Pickup lines? Try meaningful conversation
The secret to a sucessful relationship is becoming friends first, and then dating afterwards
Hello lovely readers of The Tech! This week I’m going to tell you about how to get to know someone better whom you find romantically interesting. This article is advice for someone interested in a potential relationship, so if you want tips on one-night stands or random hook-ups, you might want to look elsewhere.
As MIT students, we all know some awfully geeky pickup lines such as “I wish I were your derivative so I could lie tangent to your curves,” but I’ve only heard them used in a joking manner.
We all poke fun at how nerdy MIT can be at times. However, it’s sometimes a distraction from being honest about how one actually feels about another. Oftentimes, people say lines like the above when they are really thinking, “Haha, look at me, I’m using this really nerdy line, but really, I want to get to know you better.” So, the question becomes, how do you actually do that?

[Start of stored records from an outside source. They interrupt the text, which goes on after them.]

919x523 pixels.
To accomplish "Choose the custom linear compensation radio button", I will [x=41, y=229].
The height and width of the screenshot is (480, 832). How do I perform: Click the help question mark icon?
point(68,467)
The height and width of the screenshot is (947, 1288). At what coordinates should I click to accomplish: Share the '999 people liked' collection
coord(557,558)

Honestly, I feel like pickup lines are just a general don’t unless you want to come across as a stereotypical frat boy. Guys using pickup lines have hit on me before, but I’ve never taken them seriously. Sure, I’ve been flattered, but I instantly think, “How many others have you used that on?”

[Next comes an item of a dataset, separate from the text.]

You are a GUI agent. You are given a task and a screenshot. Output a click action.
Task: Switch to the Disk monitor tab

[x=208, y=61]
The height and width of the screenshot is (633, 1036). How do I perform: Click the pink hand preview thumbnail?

I went to Italy for the second time two summers ago. A girlfriend and I traveled together, and over the trip we became accustomed to the flattery and words of Italian men. But by no means did we ever consider ourselves “special.” Those men do that to women of all shapes, sizes, and ages; it’s a great ego-boost! So while they caught our attention, they retained it but for a moment. If you really want to get to know someone and maybe go out on a date, there isn’t a quick method. Like baking a cake, there are several steps to asking someone out.
Say you meet someone in a situation where you could see them repeatedly (a class, recitation, club, etc.). That’s great! Make an effort to sit next to them. Maybe arrive close to when the class starts, so you can just slip into the room and pull up a seat. Or, if they’re the early type, make an effort to arrive early! Use the common ground of the class/club/group as an initial topic of conversation. Pay attention to what the other person is saying so you can add on to what they just mentioned or suggest something else they might like given their known interests.

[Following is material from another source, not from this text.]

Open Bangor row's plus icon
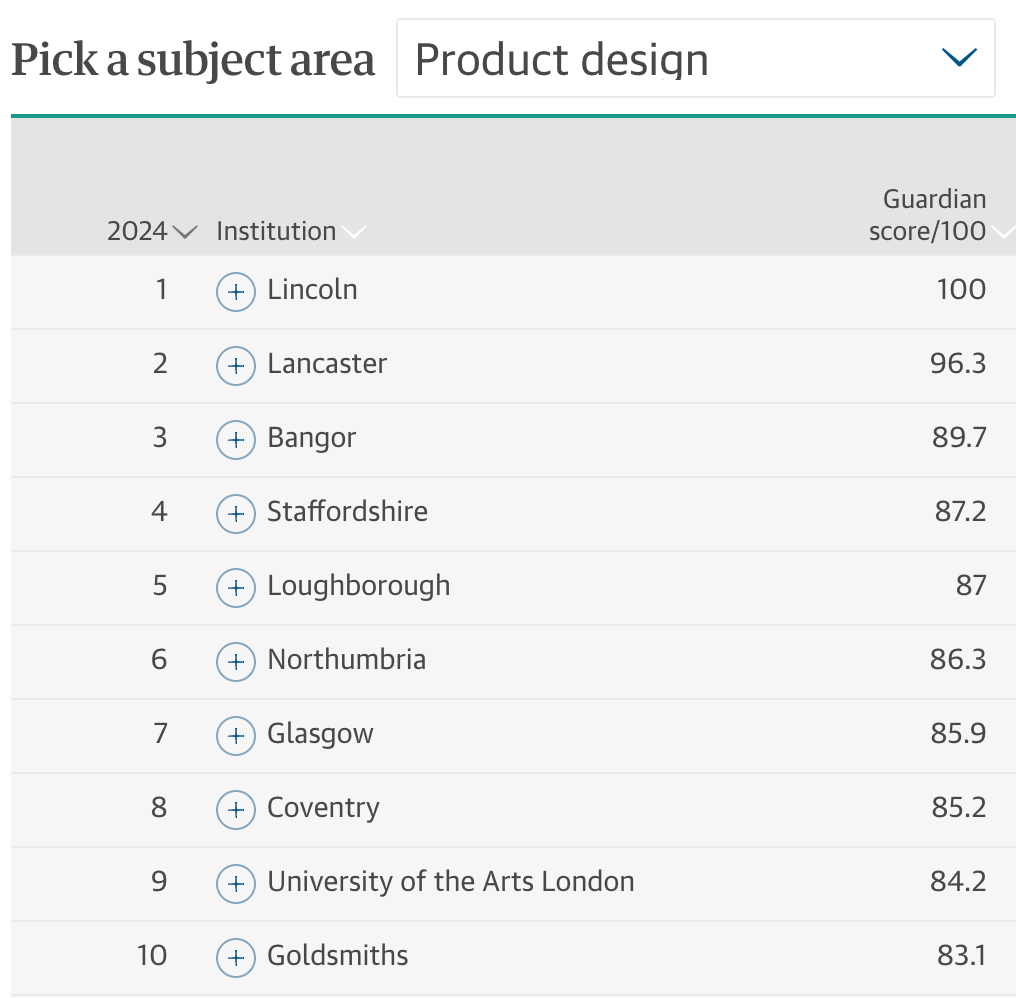This screenshot has height=998, width=1016. 235,439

Don’t force a conversation. We all have days where we’d just prefer to be quiet. That’s okay! There will be plenty of other opportunities to talk. If you really want to say something, at the end of class you can say something like “Hey, you seem a little down. If you ever want to talk, I’m all ears. Might not be much help, but sometimes it’s nice to have someone listen to you.” Also, depending on how well you have gotten to know this person, it’s also a great way to subtly give your number/email. Although, I wouldn’t stress that point if you haven’t conversed much. I’d feel comfortable texting/emailing someone after I’ve spoken with them a handful of times, assuming the conversations haven’t been only two minutes long.
If however, you find yourself regularly chatting with an interesting person, and you want to see them outside of class, p-set buddies are the greatest! Having something like a class in common is a super easy way of socializing with your person of interest. My boyfriend and I met by taking the same class. I saw that he was good in the class and I knew I needed help; he saw that I was cute or something and knew he wanted to get to know me. Without even thinking, it was just natural to say “Hey! Want to p-set together?” Turns out we became super close friends and, seven months later, well, the rest was history! That brings me to my next point: go slowly. But not too slowly — as in you can’t just wait around for the other person to suggest options for getting together. You need to be actively involved in creating reasons to see the other person like, “can you help me with this p-set?” or, “shall we grab lunch together and then work?”
I firmly believe the best relationships are those formed first in friendship and then develop into something more. When that happens, you feel comfortable enough with the other person that you can say, “Hey, you’re being a douche bag. Stop that.” With such freedom to call the other person out, both of you have extremely clear lines of communication, which is essential. Basically, give it some time to naturally develop. Do things together to better your understanding of the other person. And when you’re on the West Coast and your “friend” on the East Coast is staying up until 2:30 a.m. just to catch you for a moment before you go to bed, when he has to be up for work at 7 a.m., I think it’s time you had a talk about the future of your relationship.
A quick summary of key points:
• Be leery of using pick-up lines, as they can often make you come across very differently than you intended.
• Start conversations: first in class by sitting near them/teaming up with them, then as p-set buddies outside of class (exchange numbers and emails), and then just hanging out for fun. Don’t stress romance!
• Grow the friendship first, and then see where it goes.